Немного подождав и не получив никакого ответа, её муж даже не повернул к ней головы, она завела в дом промокших и стучащих зубами от холода детей. Наскоро раздев их, растерев сухим полотенцем, и дав им сменную одежду. Арья подбросила немного дров в очаг и поставила кипятить воду.
«Надо добавить трав потом, когда вода закипит, не хватало ещё заболеть», – думала она. Арья действовала совершенно автоматически, как и любая хозяйка в своём доме, прекрасно знавшая, что и где лежит.
Раньше в их Приречье, жила бабушка Ведунья, как её все называли. Она жила неподалёку от деревни, но на особицу, за рекой, ближе к чаще леса. Она всегда могла помочь тем, кто обращался к ней с какой-то хворью, или переломом, или любой другой не слишком уж серьёзной травмой или раной.
Лечила она и домашнюю скотину, если её просили. Настоящего же её имени никто не знал. Самым интересным было то, что ещё её мать говорила про Ведунью, что та уже тогда была старой, когда она сама была ещё маленькой девочкой – это тоже казалось странным и невозможным. Арья, же слава Восьмерым, росла здоровой и крепкой девочкой, но однажды и с ней приключилась какая-то болезнь, когда ей было около девяти лет. И тогда её мать, вместе со старым Тревором кузнецом, отнесли её, находившуюся тогда в лихорадке и почти без сознания, в дом к старой Ведуньи. Арья мало что могла вспомнить о той, приключившейся с ней давным-давно болезни. Вроде бы Ведунья, давала ей, какие-то горькие травяные настойки, что-то долго, прежде чем заварить, над ними шепча. А ещё она прикладывала к её лбу и груди свои ладони, и тогда Арье сразу становилось немного легче, а потом она как-то вдруг и сразу поправилась и больше никогда не болела.
Спустя годы, она узнала, что кто-то из соседей, отправился к Ведунье с больным зубом, но в большом удивлении и расстройстве вернулся назад, не получив лечения. Поговаривали, что Ведунья ушла. Просто ушла, никто не видел когда и куда, тела её также не нашли охотники, часто по своему ремеслу отправляющиеся в лес на промысел. Тревор, единственных кто хоть немного общался с Ведуньей, просил их об этом, поищите мол старуху, может пошла в лес за кореньями, да за ягодами, да так и сгинула где-то или зверь какой её задрал насмерть. Хотя в это никто не верил, потому что даже самые злобные сторожевые псы, скалящие пасти на любого прохожего, кроме хозяев, замолкали и начинали вилять хвостом, как малые кутята от радости, увидев или почувствовав её приближение.
Ведунья, раньше частенько, с самого раннего утра, приходила на небольшой рынок, каждое воскресенье стихийно образовывавшийся на деревенской площади. Торговля была не хитрой, деревенские жители продавали излишки, баронские слуги и жители соседних деревень, также приезжали закупить, что-то для себя или замка.

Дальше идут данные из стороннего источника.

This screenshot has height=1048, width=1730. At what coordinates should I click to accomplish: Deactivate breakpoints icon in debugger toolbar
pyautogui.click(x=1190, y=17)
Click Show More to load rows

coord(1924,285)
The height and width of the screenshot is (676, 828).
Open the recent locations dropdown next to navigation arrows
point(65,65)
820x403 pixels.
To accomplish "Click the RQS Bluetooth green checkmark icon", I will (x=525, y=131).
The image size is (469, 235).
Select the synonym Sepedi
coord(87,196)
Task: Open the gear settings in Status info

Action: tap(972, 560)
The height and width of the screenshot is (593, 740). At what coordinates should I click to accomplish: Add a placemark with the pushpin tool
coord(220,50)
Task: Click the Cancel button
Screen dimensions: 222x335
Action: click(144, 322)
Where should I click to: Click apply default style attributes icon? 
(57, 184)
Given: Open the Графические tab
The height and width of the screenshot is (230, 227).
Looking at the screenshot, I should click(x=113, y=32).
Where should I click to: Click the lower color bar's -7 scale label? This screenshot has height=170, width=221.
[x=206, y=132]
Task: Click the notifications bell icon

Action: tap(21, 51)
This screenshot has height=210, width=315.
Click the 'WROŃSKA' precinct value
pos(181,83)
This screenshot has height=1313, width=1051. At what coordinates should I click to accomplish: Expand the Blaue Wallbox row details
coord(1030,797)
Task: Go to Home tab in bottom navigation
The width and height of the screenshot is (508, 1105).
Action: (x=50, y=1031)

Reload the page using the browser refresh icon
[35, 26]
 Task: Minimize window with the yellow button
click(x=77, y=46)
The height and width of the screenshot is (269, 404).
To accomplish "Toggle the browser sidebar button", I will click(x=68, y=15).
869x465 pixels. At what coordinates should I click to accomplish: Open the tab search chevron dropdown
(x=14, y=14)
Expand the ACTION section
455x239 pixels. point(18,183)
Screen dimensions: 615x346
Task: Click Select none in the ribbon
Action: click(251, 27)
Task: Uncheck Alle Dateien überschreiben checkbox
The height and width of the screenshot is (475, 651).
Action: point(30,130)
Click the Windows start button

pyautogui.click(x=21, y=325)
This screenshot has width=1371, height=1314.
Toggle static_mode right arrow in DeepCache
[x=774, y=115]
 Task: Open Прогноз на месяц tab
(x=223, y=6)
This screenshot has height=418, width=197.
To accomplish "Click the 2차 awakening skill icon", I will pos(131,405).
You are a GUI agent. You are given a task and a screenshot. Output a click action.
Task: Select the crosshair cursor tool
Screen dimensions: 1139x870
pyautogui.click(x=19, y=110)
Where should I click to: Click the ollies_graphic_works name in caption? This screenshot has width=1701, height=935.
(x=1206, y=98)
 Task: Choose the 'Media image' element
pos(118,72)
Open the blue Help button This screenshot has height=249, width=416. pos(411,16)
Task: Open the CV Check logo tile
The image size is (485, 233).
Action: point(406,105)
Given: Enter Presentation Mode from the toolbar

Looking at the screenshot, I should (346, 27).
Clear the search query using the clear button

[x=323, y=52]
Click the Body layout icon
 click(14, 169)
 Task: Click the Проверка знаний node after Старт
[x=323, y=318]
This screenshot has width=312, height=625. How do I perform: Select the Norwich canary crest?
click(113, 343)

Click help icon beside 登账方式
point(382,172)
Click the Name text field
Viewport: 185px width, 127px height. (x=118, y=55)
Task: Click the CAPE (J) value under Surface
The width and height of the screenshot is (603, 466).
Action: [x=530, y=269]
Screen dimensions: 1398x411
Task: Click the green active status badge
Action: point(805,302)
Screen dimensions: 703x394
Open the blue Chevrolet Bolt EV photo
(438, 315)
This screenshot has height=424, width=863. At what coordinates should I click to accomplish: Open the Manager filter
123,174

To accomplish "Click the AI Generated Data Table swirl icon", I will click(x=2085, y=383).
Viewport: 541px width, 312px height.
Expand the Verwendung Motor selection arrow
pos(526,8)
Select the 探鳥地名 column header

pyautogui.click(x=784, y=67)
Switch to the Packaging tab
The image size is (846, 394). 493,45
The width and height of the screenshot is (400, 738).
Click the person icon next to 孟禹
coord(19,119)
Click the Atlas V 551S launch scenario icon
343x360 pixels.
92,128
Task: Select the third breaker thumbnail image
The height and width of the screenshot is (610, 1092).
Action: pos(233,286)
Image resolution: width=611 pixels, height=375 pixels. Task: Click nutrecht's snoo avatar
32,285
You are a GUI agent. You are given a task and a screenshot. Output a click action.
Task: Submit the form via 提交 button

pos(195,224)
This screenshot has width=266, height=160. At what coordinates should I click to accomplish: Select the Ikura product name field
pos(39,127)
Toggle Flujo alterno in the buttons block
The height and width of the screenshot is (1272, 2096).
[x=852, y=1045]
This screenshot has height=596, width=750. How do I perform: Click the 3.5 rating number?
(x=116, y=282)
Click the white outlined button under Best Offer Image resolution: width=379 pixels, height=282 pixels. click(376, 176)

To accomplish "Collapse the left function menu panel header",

Заезжие гости были самой интересной публикой, иногда у них можно было выменять, действительно что-то полезное или красивое.
Тревора – кузнеца пытались расспрашивать, что да как, не говорила ли ему напоследок что-то старуха? Но он, похоже, тоже ничего не знал, лишь однажды, на каком-то празднике, сильно перебрав с медовухой, якобы кто-то слышал, что Тревор ответил что-то странное на вопрос о Ведунье:
– Ушла магия, ушла и Ведунья… – Едва внятно проговорил он тогда, повесив голову себе на грудь.
Это тоже было не слишком понятно. В старых сказках, что Арье рассказывала её мать, часто упоминалось, что магия когда-то была в Карне. Были волшебники и волшебницы. На службе у Короля были боевые маги. В потаённых уголках и в соседских землях, водились разные волшебные существа и были не все из них добрыми и светлыми.